História
70 anos do 'Massacre da Linha do Parque'
Episódio ocorreu em 1º de maio de 1950, em Rio Grande, e ocasionou a morte de cinco pessoas
A data de 1º de maio é considerada pelo Brasil e por outros países como o dia do trabalhador. Em Rio Grande, no entanto, esse dia também é lembrado por outro fato, ocorrido há 70 anos, que teve ampla repercussão durante o período e também repercute no momento atual. Conhecido como o massacre da linha do parque, o evento foi marcado pela morte de cinco pessoas, quatro manifestantes e um membro da Brigada Militar.
“Durante muito tempo não se falou de outra coisa na cidade”, afirma o professor de História, Lênin Landgraf, sobre a repercussão na época, em 1950. Landgraf estuda o acontecimento desde 2017, quando produziu um artigo científico. No ano passado passou a trabalhar novamente com o fato para o desenvolvimento de sua dissertação de mestrado, no Programa de Pós Graduação em História da Universidade Federal de Pelotas. Ele explica que a origem do massacre pode ser explicada a partir de um decreto do então presidente Eurico Gaspar Dutra, que determinou o fechamento da Sociedade União Operária (SUO), principal sindicato de Rio Grande no período e que era o local de organização dos trabalhadores. “A SUO, como era conhecida, tinha biblioteca, escola para os filhos dos trabalhadores”, cita o historiador sobre o local que estava fechado há cerca de um a dois meses antes do dia 1º de maio.

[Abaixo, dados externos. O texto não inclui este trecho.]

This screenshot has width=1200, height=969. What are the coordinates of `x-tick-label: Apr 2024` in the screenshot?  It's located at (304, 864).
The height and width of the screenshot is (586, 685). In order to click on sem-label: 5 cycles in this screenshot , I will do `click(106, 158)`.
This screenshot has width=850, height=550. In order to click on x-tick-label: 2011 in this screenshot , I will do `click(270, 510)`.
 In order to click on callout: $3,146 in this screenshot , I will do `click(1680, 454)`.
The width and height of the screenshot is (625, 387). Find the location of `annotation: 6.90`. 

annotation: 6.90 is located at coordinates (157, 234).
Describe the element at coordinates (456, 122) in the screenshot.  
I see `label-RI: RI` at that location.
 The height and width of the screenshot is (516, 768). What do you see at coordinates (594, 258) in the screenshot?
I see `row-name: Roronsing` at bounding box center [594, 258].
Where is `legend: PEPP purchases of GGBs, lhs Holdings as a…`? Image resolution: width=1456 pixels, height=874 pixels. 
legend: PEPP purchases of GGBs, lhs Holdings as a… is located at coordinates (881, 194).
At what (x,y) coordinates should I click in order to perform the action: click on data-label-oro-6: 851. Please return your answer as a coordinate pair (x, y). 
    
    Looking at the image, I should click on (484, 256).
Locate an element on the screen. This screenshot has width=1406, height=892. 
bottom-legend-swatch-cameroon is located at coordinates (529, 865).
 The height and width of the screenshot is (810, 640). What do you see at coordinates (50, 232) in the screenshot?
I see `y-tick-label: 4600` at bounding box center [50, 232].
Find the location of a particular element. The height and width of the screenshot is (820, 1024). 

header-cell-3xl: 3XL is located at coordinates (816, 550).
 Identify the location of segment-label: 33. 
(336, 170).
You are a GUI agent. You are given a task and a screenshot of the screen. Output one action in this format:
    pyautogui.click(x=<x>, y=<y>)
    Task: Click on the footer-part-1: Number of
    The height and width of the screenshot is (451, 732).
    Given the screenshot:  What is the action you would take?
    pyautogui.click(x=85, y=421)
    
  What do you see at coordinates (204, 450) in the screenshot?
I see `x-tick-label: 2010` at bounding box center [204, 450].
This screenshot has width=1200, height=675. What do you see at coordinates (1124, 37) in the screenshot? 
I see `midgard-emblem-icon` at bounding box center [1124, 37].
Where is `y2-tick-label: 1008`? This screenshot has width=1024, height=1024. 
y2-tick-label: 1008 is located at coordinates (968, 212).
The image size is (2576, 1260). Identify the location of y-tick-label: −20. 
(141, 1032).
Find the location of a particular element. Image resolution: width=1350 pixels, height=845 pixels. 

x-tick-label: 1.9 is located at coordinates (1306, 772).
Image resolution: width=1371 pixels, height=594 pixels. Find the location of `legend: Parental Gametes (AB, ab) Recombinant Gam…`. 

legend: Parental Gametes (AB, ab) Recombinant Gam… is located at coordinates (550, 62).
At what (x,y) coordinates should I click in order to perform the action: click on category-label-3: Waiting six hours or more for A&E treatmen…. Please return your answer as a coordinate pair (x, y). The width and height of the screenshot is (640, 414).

De acordo com Landgraf, a aproximação da data motivou a reunião de entidades sindicais e lideranças sociais do município, que decidiram promover uma comemoração em alusão ao dia do trabalhador. A festividade que contou com churrasco e manifestações políticas teve a participação de cerca de duas mil pessoas, que estavam no local que abriga o atual Parque do Trabalhador. “E após o churrasco, foi convocado por parte das lideranças que estavam no local, que se saísse uma passeata lá do parque até a Sociedade”, conta o historiador. Das duas mil presentes, de 600 a 800 pessoas participaram desse movimento. A manifestação foi interceptada pelo delegado Ewaldo Miranda, do então Departamento de Ordem Política e Social (DOPS) que, com a presença de policiais, solicitou a interrupção do movimento. Com isso, foi iniciado um conflito. “A partir daí a brigada abriu fogo contra os manifestantes, alguns armados, também responderam”, afirma o mestrando. Cinco pessoas morreram, sendo quatro manifestantes: a tecelã Angelina Gonçalves, o pedreiro Euclides Pinto, o portuário Honório Alves de Couto e o ferroviário Osvaldino Corrêa, e um policial militar, Francisco Areia. Diversas pessoas também ficaram feridas, entre elas Antônio Réchia. “Uma das principais lideranças da cidade e do PCB acabou ficando na cadeira de rodas pelo resto da vida, com uma bala alojada na coluna”, conta. Após o incidente, Landgraf lembra que houve o fechamento da cidade por militares, que também sitiaram os hospitais onde eram tratados os feridos. Além disso, também foi aberto um processo-crime, que terminou sem a conclusão sobre culpados.
Marcas que permanecem
Conforme o historiador, o acontecimento foi relatado de formas diferentes por jornais comerciais, que condenavam a manifestação e os manifestantes, e por jornais operários da época, que condenaram a ação da polícia. Os periódicos são uma das fontes utilizadas pelo mestrando, que também analisa entrevistas feitas por outros historiadores nos anos 80 e 90, além do processo-crime. Landgraf afirma que ainda procura por pessoas que estavam presentes na ocasião, ou parentes, sendo estas uma das dificuldades do estudo. Outros fatores de difícil acesso, segundo ele, são a descoberta de informações das pessoas envolvidas, além do acesso aos jornais operários. A escolha do tema para a dissertação, disse o historiador, se deu pela escassez de trabalhos científicos sobre o assunto, além da possibilidade de promover uma lembrança dos mortos na ocasião e pelo que eles lutavam na época, citando a busca por mais direitos, pela liberdade sindical e de imprensa e pela democracia. “Acho que é fundamental que a gente não esqueça desses nomes, e que as próximas gerações também venham a ter acesso ao que foi o Massacre da Linha do Parque”, afirma.
Nesse sentido, ele lembra que as marcas do ocorrido ainda permanecem no município, com a nomeação de locais e monumentos. Os trabalhadores também são homenageados anualmente na data. Nesse ano, no entanto, os atos não acontecerão, devido à pandemia do novo coronavírus. “Mas que cada pessoa reflita sobre isso e busque entender um pouco mais sobre a nossa história riograndina, que é tão rica, e valorizar um pouco mais a nossa cidade”, observa.